Stored data
»»

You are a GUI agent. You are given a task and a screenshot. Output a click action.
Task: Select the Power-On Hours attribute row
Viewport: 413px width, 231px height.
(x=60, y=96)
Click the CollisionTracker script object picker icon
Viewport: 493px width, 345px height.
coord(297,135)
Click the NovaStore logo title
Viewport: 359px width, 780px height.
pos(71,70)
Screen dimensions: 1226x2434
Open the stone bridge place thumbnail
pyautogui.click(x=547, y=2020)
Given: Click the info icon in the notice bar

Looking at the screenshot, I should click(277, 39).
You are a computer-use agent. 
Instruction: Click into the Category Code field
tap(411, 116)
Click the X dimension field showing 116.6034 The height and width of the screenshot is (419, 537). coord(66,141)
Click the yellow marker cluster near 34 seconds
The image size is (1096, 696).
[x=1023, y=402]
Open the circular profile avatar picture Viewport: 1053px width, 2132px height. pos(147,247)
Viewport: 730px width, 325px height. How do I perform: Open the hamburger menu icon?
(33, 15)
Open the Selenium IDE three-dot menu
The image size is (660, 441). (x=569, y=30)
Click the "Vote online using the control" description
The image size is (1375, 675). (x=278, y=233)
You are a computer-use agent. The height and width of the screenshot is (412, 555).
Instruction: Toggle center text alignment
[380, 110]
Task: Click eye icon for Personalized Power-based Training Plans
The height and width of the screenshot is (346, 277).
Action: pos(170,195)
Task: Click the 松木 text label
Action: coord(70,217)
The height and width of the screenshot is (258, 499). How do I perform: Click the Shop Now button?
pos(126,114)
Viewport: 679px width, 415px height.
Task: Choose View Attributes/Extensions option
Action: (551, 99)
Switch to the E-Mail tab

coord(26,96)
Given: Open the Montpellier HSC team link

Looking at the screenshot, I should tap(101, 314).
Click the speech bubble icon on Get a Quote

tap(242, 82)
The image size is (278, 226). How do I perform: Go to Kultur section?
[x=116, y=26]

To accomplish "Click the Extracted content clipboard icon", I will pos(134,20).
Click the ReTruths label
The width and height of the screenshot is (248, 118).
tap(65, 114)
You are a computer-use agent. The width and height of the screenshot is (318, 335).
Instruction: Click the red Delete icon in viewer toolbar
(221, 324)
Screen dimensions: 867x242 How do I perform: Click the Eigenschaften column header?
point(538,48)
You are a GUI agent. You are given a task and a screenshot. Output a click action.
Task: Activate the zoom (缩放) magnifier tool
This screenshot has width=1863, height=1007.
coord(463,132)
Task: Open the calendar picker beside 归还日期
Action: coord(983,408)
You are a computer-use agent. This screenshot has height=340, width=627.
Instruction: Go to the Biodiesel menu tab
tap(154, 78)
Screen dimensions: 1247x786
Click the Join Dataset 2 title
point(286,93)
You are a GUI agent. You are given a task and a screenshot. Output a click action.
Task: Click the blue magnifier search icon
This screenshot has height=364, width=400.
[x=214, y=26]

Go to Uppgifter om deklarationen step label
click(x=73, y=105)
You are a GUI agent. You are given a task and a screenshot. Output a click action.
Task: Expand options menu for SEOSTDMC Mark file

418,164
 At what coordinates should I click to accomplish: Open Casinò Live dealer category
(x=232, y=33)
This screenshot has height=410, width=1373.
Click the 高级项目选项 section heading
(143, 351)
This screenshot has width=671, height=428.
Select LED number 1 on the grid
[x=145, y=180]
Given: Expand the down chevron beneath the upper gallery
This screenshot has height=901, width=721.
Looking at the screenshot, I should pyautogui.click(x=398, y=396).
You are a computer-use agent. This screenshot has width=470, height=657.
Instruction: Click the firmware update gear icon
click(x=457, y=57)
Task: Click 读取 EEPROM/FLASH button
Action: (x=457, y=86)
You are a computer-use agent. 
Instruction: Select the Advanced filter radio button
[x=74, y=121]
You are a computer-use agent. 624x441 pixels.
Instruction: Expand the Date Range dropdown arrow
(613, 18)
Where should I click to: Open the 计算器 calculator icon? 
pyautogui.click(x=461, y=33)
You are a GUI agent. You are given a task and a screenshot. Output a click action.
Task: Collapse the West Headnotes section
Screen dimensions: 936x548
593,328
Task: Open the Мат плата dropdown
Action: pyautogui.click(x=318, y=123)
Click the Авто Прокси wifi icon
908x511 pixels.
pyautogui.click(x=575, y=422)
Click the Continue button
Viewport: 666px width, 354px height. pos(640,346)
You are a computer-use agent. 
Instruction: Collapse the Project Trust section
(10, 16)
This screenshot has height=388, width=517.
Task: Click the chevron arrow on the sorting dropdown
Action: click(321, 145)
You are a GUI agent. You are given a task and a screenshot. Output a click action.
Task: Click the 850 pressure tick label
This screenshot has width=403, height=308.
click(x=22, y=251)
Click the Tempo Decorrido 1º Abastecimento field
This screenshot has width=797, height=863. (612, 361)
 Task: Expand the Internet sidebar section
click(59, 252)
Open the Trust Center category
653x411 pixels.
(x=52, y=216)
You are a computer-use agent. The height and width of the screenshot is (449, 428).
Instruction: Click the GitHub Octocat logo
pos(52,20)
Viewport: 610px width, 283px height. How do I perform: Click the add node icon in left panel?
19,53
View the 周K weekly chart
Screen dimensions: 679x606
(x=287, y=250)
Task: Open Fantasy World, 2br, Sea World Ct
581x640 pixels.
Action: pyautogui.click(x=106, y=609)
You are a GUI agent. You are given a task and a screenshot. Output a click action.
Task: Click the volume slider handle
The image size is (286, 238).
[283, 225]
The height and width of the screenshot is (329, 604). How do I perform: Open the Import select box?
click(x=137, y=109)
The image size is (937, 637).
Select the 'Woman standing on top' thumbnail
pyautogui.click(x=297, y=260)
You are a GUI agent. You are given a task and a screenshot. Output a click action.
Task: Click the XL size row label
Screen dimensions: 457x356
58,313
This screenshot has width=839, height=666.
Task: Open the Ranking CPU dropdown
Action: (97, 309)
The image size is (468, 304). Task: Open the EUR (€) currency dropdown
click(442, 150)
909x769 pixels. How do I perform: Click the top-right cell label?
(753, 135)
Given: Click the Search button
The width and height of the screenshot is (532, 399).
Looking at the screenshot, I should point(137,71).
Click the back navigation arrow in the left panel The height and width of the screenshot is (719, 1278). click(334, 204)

««

Problem: Exactly as written, copy out all the entries above.

The answer:
You are a GUI agent. You are given a task and a screenshot. Output a click action.
Task: Select the Power-On Hours attribute row
Viewport: 413px width, 231px height.
(x=60, y=96)
Click the CollisionTracker script object picker icon
Viewport: 493px width, 345px height.
coord(297,135)
Click the NovaStore logo title
Viewport: 359px width, 780px height.
pos(71,70)
Screen dimensions: 1226x2434
Open the stone bridge place thumbnail
pyautogui.click(x=547, y=2020)
Given: Click the info icon in the notice bar

Looking at the screenshot, I should click(277, 39).
You are a computer-use agent. 
Instruction: Click into the Category Code field
tap(411, 116)
Click the X dimension field showing 116.6034 The height and width of the screenshot is (419, 537). coord(66,141)
Click the yellow marker cluster near 34 seconds
The image size is (1096, 696).
[x=1023, y=402]
Open the circular profile avatar picture Viewport: 1053px width, 2132px height. pos(147,247)
Viewport: 730px width, 325px height. How do I perform: Open the hamburger menu icon?
(33, 15)
Open the Selenium IDE three-dot menu
The image size is (660, 441). (x=569, y=30)
Click the "Vote online using the control" description
The image size is (1375, 675). (x=278, y=233)
You are a computer-use agent. The height and width of the screenshot is (412, 555).
Instruction: Toggle center text alignment
[380, 110]
Task: Click eye icon for Personalized Power-based Training Plans
The height and width of the screenshot is (346, 277).
Action: pos(170,195)
Task: Click the 松木 text label
Action: coord(70,217)
The height and width of the screenshot is (258, 499). How do I perform: Click the Shop Now button?
pos(126,114)
Viewport: 679px width, 415px height.
Task: Choose View Attributes/Extensions option
Action: (551, 99)
Switch to the E-Mail tab

coord(26,96)
Given: Open the Montpellier HSC team link

Looking at the screenshot, I should tap(101, 314).
Click the speech bubble icon on Get a Quote

tap(242, 82)
The image size is (278, 226). How do I perform: Go to Kultur section?
[x=116, y=26]

To accomplish "Click the Extracted content clipboard icon", I will pos(134,20).
Click the ReTruths label
The width and height of the screenshot is (248, 118).
tap(65, 114)
You are a computer-use agent. The width and height of the screenshot is (318, 335).
Instruction: Click the red Delete icon in viewer toolbar
(221, 324)
Screen dimensions: 867x242 How do I perform: Click the Eigenschaften column header?
point(538,48)
You are a GUI agent. You are given a task and a screenshot. Output a click action.
Task: Activate the zoom (缩放) magnifier tool
This screenshot has width=1863, height=1007.
coord(463,132)
Task: Open the calendar picker beside 归还日期
Action: coord(983,408)
You are a computer-use agent. This screenshot has height=340, width=627.
Instruction: Go to the Biodiesel menu tab
tap(154, 78)
Screen dimensions: 1247x786
Click the Join Dataset 2 title
point(286,93)
You are a GUI agent. You are given a task and a screenshot. Output a click action.
Task: Click the blue magnifier search icon
This screenshot has height=364, width=400.
[x=214, y=26]

Go to Uppgifter om deklarationen step label
click(x=73, y=105)
You are a GUI agent. You are given a task and a screenshot. Output a click action.
Task: Expand options menu for SEOSTDMC Mark file

418,164
 At what coordinates should I click to accomplish: Open Casinò Live dealer category
(x=232, y=33)
This screenshot has height=410, width=1373.
Click the 高级项目选项 section heading
(143, 351)
This screenshot has width=671, height=428.
Select LED number 1 on the grid
[x=145, y=180]
Given: Expand the down chevron beneath the upper gallery
This screenshot has height=901, width=721.
Looking at the screenshot, I should pyautogui.click(x=398, y=396).
You are a computer-use agent. This screenshot has width=470, height=657.
Instruction: Click the firmware update gear icon
click(x=457, y=57)
Task: Click 读取 EEPROM/FLASH button
Action: (x=457, y=86)
You are a computer-use agent. 
Instruction: Select the Advanced filter radio button
[x=74, y=121]
You are a computer-use agent. 624x441 pixels.
Instruction: Expand the Date Range dropdown arrow
(613, 18)
Where should I click to: Open the 计算器 calculator icon? 
pyautogui.click(x=461, y=33)
You are a GUI agent. You are given a task and a screenshot. Output a click action.
Task: Collapse the West Headnotes section
Screen dimensions: 936x548
593,328
Task: Open the Мат плата dropdown
Action: pyautogui.click(x=318, y=123)
Click the Авто Прокси wifi icon
908x511 pixels.
pyautogui.click(x=575, y=422)
Click the Continue button
Viewport: 666px width, 354px height. pos(640,346)
You are a computer-use agent. 
Instruction: Collapse the Project Trust section
(10, 16)
This screenshot has height=388, width=517.
Task: Click the chevron arrow on the sorting dropdown
Action: click(321, 145)
You are a GUI agent. You are given a task and a screenshot. Output a click action.
Task: Click the 850 pressure tick label
This screenshot has width=403, height=308.
click(x=22, y=251)
Click the Tempo Decorrido 1º Abastecimento field
This screenshot has width=797, height=863. (612, 361)
 Task: Expand the Internet sidebar section
click(59, 252)
Open the Trust Center category
653x411 pixels.
(x=52, y=216)
You are a computer-use agent. The height and width of the screenshot is (449, 428).
Instruction: Click the GitHub Octocat logo
pos(52,20)
Viewport: 610px width, 283px height. How do I perform: Click the add node icon in left panel?
19,53
View the 周K weekly chart
Screen dimensions: 679x606
(x=287, y=250)
Task: Open Fantasy World, 2br, Sea World Ct
581x640 pixels.
Action: pyautogui.click(x=106, y=609)
You are a GUI agent. You are given a task and a screenshot. Output a click action.
Task: Click the volume slider handle
The image size is (286, 238).
[283, 225]
The height and width of the screenshot is (329, 604). How do I perform: Open the Import select box?
click(x=137, y=109)
The image size is (937, 637).
Select the 'Woman standing on top' thumbnail
pyautogui.click(x=297, y=260)
You are a GUI agent. You are given a task and a screenshot. Output a click action.
Task: Click the XL size row label
Screen dimensions: 457x356
58,313
This screenshot has width=839, height=666.
Task: Open the Ranking CPU dropdown
Action: (97, 309)
The image size is (468, 304). Task: Open the EUR (€) currency dropdown
click(442, 150)
909x769 pixels. How do I perform: Click the top-right cell label?
(753, 135)
Given: Click the Search button
The width and height of the screenshot is (532, 399).
Looking at the screenshot, I should point(137,71).
Click the back navigation arrow in the left panel The height and width of the screenshot is (719, 1278). click(334, 204)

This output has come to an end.